Record excerpts:
+===+

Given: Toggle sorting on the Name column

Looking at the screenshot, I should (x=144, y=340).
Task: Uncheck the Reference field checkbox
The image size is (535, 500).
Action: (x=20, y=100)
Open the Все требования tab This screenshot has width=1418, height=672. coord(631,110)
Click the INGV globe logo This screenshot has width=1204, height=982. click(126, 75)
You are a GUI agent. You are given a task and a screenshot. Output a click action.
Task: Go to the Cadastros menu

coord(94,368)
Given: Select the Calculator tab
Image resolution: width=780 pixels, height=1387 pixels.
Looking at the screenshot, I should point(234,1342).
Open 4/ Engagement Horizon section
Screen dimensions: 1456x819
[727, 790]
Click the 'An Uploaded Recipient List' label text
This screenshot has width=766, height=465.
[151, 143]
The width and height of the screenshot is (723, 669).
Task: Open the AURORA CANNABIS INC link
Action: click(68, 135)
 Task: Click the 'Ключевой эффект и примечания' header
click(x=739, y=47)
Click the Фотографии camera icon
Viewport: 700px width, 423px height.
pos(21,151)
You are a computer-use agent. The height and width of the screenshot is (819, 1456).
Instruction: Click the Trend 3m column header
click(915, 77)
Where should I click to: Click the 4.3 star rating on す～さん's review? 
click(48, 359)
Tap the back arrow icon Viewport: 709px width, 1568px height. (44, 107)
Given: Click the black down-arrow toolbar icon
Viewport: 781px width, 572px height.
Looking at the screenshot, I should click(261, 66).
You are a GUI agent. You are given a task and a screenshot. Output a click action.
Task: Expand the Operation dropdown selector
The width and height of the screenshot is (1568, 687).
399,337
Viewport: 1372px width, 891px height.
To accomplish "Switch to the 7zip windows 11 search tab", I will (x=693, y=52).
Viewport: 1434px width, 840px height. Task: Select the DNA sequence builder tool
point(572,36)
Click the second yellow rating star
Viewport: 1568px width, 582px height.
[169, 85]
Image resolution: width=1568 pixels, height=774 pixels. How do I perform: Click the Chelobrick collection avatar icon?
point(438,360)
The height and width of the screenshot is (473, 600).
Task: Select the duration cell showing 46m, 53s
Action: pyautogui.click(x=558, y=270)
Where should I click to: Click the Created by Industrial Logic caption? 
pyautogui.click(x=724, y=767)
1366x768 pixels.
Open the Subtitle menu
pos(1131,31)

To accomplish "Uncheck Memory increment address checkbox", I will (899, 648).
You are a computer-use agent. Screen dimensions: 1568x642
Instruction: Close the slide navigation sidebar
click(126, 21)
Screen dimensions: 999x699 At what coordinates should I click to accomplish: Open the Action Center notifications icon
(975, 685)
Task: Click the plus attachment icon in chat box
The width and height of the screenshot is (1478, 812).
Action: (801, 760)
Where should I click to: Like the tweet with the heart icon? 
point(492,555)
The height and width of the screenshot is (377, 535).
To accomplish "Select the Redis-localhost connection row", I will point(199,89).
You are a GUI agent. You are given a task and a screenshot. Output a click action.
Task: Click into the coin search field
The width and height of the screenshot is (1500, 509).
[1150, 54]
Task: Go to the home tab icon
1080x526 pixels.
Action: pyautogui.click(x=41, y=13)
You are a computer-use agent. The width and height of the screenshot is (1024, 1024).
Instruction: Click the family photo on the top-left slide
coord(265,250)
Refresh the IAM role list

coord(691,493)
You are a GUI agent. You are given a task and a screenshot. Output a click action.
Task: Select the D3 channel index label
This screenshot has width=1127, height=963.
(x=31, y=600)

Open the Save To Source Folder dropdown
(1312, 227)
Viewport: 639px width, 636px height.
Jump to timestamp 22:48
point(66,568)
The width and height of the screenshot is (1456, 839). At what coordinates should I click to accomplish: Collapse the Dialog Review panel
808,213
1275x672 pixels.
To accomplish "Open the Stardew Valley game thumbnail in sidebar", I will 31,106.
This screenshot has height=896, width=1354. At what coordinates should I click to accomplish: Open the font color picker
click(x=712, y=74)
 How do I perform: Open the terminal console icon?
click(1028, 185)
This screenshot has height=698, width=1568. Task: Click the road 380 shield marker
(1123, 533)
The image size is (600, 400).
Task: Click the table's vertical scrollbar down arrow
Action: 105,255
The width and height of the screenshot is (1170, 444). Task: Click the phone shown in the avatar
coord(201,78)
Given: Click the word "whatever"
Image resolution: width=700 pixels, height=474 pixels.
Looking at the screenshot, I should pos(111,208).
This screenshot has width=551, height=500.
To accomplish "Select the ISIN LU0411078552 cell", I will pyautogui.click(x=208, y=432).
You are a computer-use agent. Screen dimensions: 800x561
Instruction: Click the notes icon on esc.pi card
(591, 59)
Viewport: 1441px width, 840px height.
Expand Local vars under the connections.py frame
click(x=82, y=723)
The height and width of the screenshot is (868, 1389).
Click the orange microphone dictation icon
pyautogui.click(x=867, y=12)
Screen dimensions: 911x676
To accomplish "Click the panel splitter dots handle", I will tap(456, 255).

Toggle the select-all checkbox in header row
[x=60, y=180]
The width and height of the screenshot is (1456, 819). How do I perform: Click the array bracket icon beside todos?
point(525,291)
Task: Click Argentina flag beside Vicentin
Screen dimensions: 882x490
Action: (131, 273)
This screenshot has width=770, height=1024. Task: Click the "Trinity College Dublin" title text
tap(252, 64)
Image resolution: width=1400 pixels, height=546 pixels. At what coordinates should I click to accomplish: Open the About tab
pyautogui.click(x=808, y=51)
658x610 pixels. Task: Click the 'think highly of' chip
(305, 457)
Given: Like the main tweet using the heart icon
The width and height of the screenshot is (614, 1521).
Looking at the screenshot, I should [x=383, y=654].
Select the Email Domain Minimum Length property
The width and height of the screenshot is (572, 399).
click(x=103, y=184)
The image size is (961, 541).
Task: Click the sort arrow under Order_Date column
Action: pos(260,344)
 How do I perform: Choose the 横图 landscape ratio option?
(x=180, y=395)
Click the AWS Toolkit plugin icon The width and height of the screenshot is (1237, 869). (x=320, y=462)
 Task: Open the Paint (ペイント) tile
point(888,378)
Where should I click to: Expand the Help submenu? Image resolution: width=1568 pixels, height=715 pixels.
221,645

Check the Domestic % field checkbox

+===+

Written exercise: Render the items above as a numbered list with no blank lines, starting at the line that contains "Open the Все" and ending after the line that contains "Looking at the screenshot, I should click(261, 66).".

The solution:
1. Open the Все требования tab This screenshot has width=1418, height=672. coord(631,110)
2. Click the INGV globe logo This screenshot has width=1204, height=982. click(126, 75)
3. You are a GUI agent. You are given a task and a screenshot. Output a click action.
4. Task: Go to the Cadastros menu
5. coord(94,368)
6. Given: Select the Calculator tab
7. Image resolution: width=780 pixels, height=1387 pixels.
8. Looking at the screenshot, I should point(234,1342).
9. Open 4/ Engagement Horizon section
10. Screen dimensions: 1456x819
11. [727, 790]
12. Click the 'An Uploaded Recipient List' label text
13. This screenshot has width=766, height=465.
14. [151, 143]
15. The width and height of the screenshot is (723, 669).
16. Task: Open the AURORA CANNABIS INC link
17. Action: click(68, 135)
18.  Task: Click the 'Ключевой эффект и примечания' header
19. click(x=739, y=47)
20. Click the Фотографии camera icon
21. Viewport: 700px width, 423px height.
22. pos(21,151)
23. You are a computer-use agent. The height and width of the screenshot is (819, 1456).
24. Instruction: Click the Trend 3m column header
25. click(915, 77)
26. Where should I click to: Click the 4.3 star rating on す～さん's review? 
27. click(48, 359)
28. Tap the back arrow icon Viewport: 709px width, 1568px height. (44, 107)
29. Given: Click the black down-arrow toolbar icon
30. Viewport: 781px width, 572px height.
31. Looking at the screenshot, I should click(261, 66).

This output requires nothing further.